Check out the description of a real world situation below, shared by the American Society of Engineering Education’s publication “Prism” October 2020 issue. What would you design to help this situation? Would you improve the current technologies or invent a whole new one?

“After welcoming students back to campus this fall, many universities have become test beds for new technologies to detect and contain the spread of the novel coronavirus. Some could end up in use nationwide. Rochester Institute of Technology, for example, is one of several schools using a system developed at Syracuse University to test wastewater from residence halls several times a week for genetic traces of the virus.

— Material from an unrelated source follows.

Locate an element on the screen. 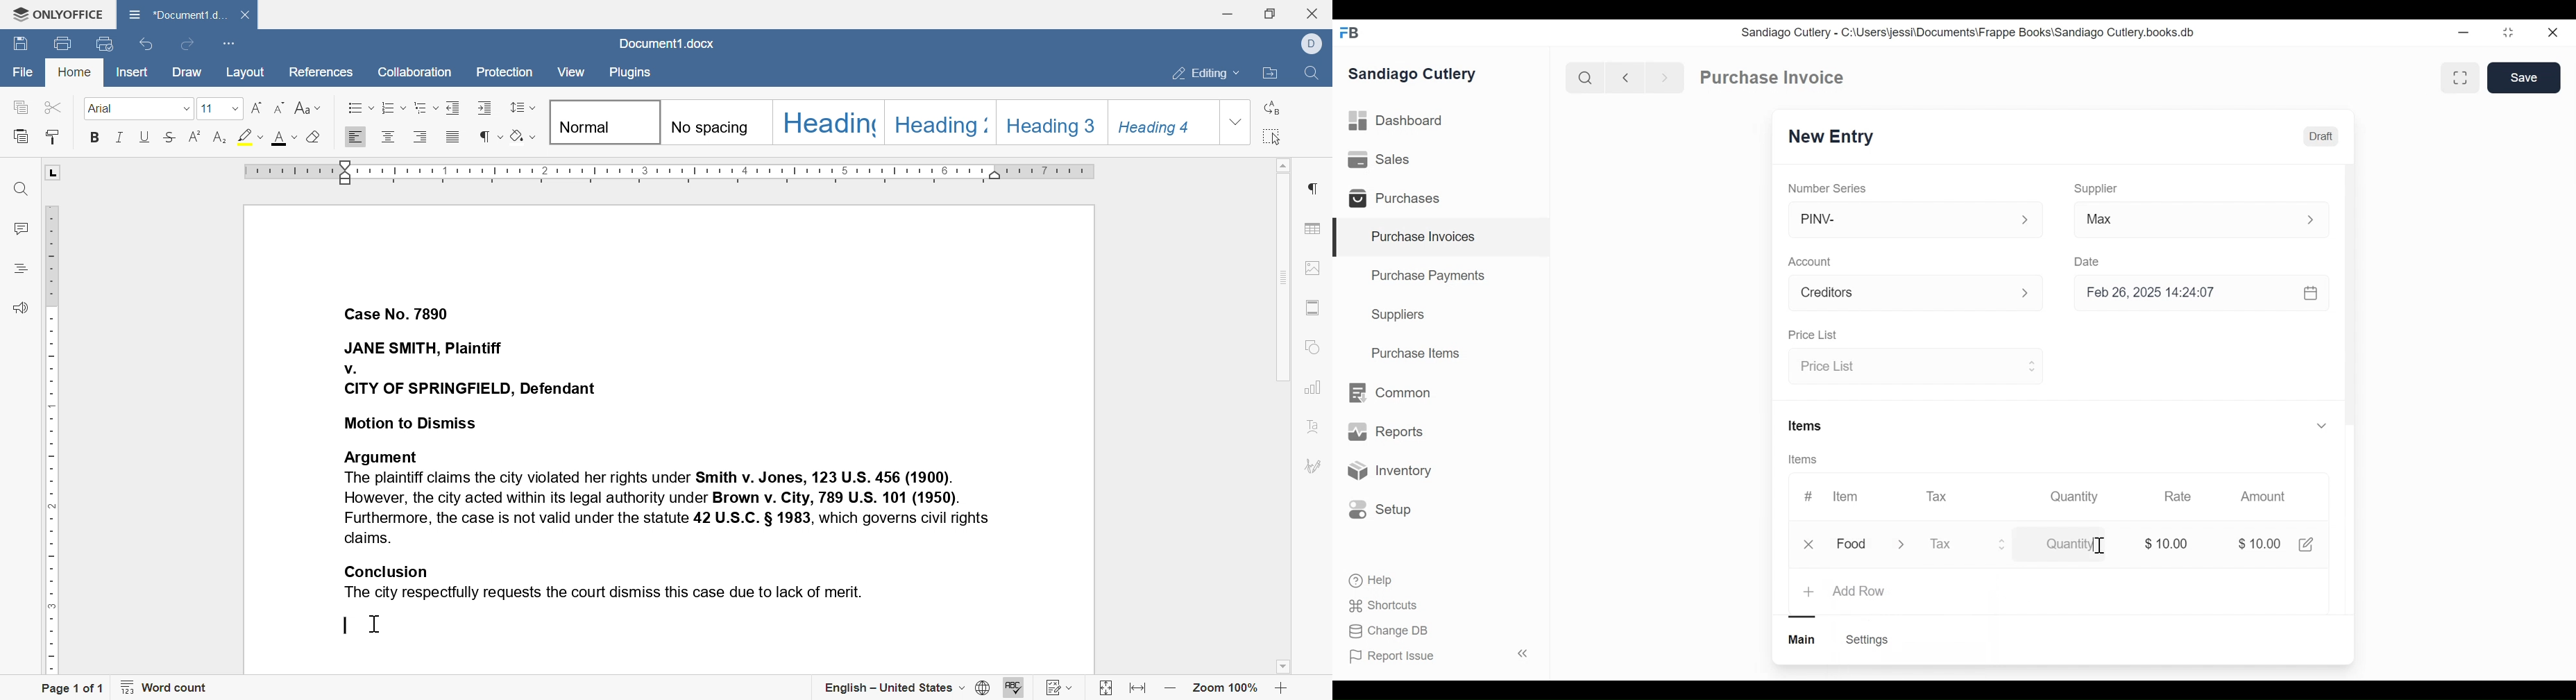 The height and width of the screenshot is (700, 2576). quick print is located at coordinates (65, 42).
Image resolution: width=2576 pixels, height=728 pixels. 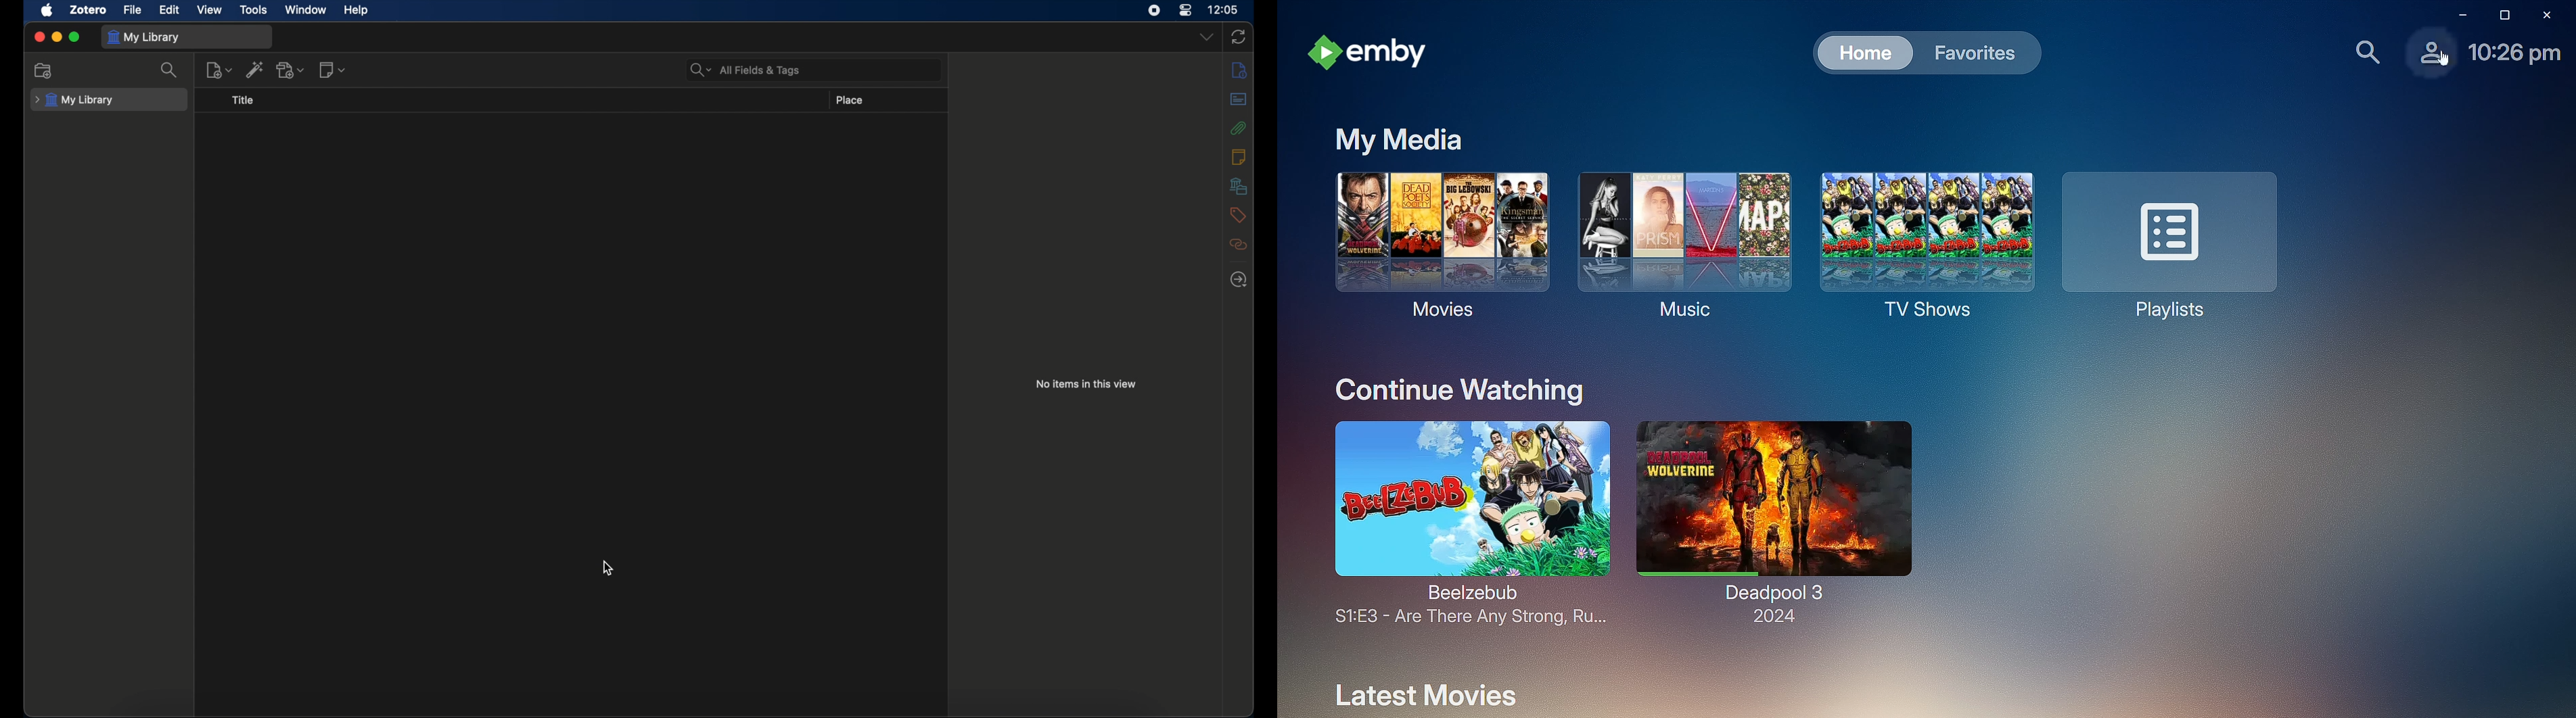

If COVID-19 is detected, students from that dorm are tested and any positive cases isolated. Several schools have developed tracking apps. The University of Arizona’s Covid Watch uses Bluetooth technology to anonymously track students’ movements and send notifications to anyone who comes within close range of a positive case, the New York Times reports. The Universities of Alabama and Virginia are piloting a similar app, while MIT Media Lab’s PathCheck is undergoing trials at Vassar College, Southern Methodist University, and Texas Christian University. Some campuses also are piloting speedier COVID-19 tests, such as the saliva test created at the University of Illinois that can spit out results within five hours. Meanwhile, Boston University biomedical engineering Ph.D. student Jessie Song is addressing the shortage of coronavirus test swabs by 3.D printing several prototypes. Once an optimal design is ready, it will undergo a clinical trial at Boston Medical Center.”